▶

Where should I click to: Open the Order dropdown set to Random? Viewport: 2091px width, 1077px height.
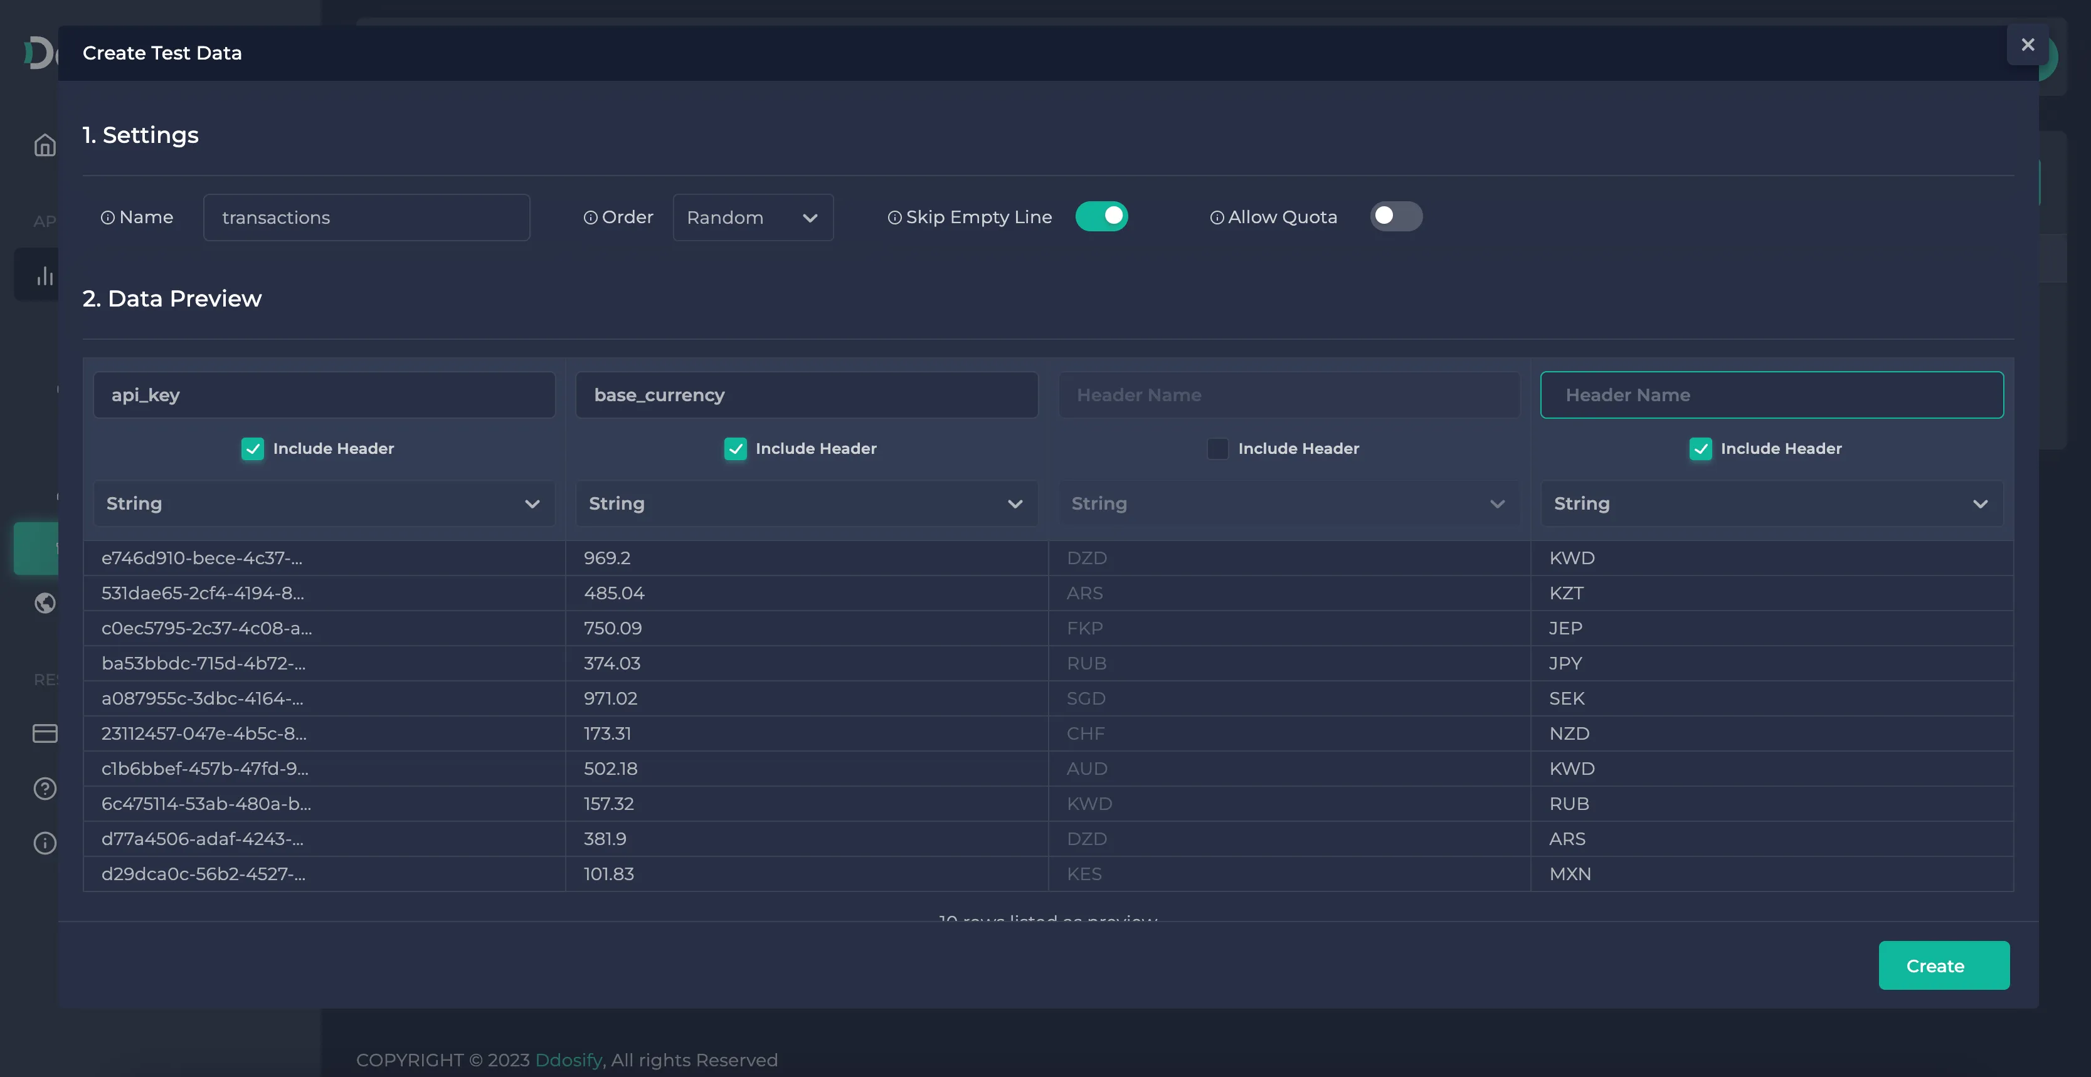pos(752,217)
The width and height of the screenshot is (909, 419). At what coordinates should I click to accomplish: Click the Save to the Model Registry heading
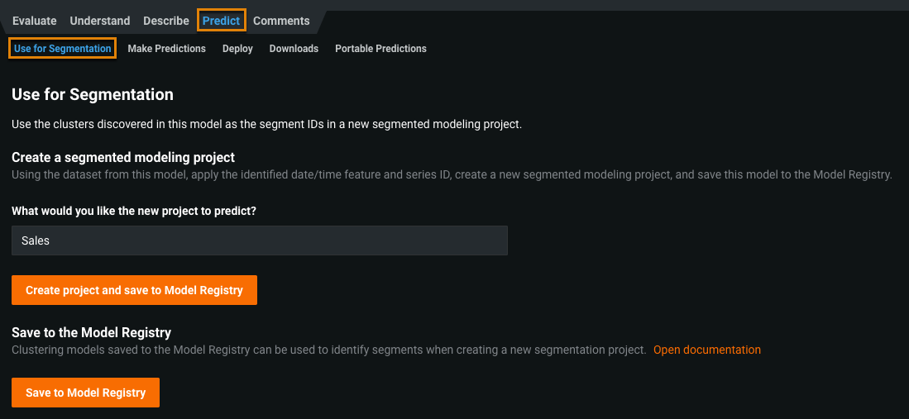(x=91, y=332)
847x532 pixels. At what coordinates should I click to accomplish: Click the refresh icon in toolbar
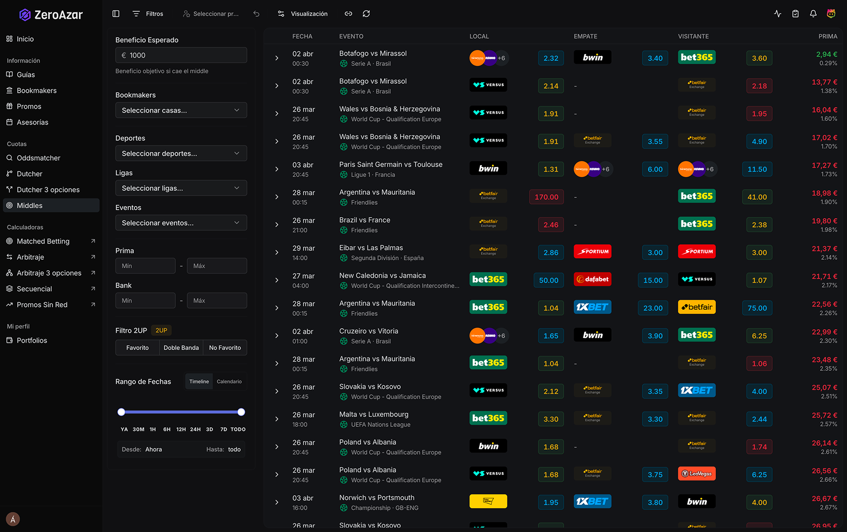pyautogui.click(x=366, y=14)
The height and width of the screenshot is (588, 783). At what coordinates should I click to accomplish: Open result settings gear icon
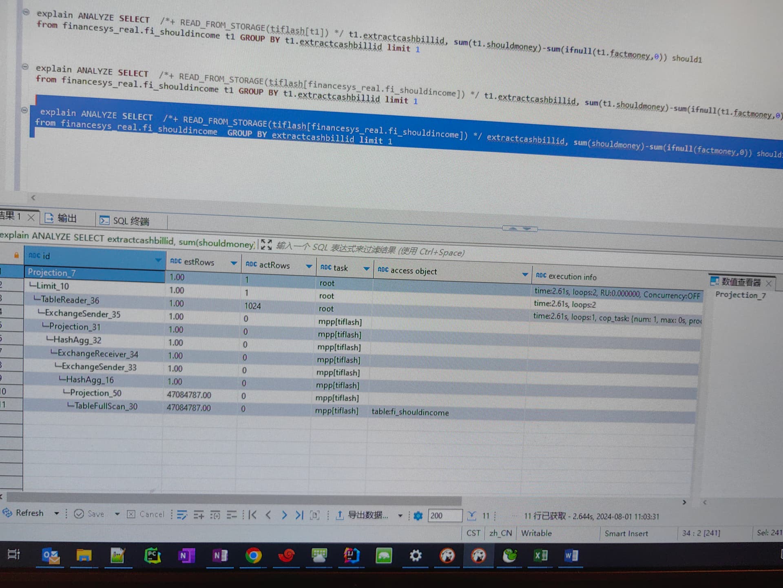click(418, 516)
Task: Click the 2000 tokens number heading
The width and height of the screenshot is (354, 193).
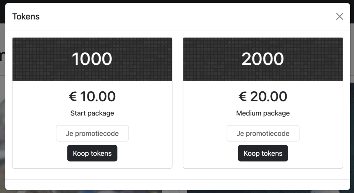Action: pos(263,59)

◀

■ **Required task**: Rewrite all of the records above, changing every occurrence of "screenshot" to "image" and keeping everything else the same. Omit the pictures from your version.

■ **Reply**:
Where should I click to: Open the Order dropdown set to Random? Viewport: 2091px width, 1077px height.
pos(752,217)
The width and height of the image is (909, 419). At what coordinates should I click to accomplish: Click the Save to the Model Registry heading
(x=91, y=332)
847x532 pixels. At what coordinates should I click to accomplish: Click the refresh icon in toolbar
pyautogui.click(x=366, y=14)
The height and width of the image is (588, 783). At what coordinates should I click to accomplish: Open result settings gear icon
click(418, 516)
Task: Click the 2000 tokens number heading
The width and height of the image is (354, 193).
Action: pos(263,59)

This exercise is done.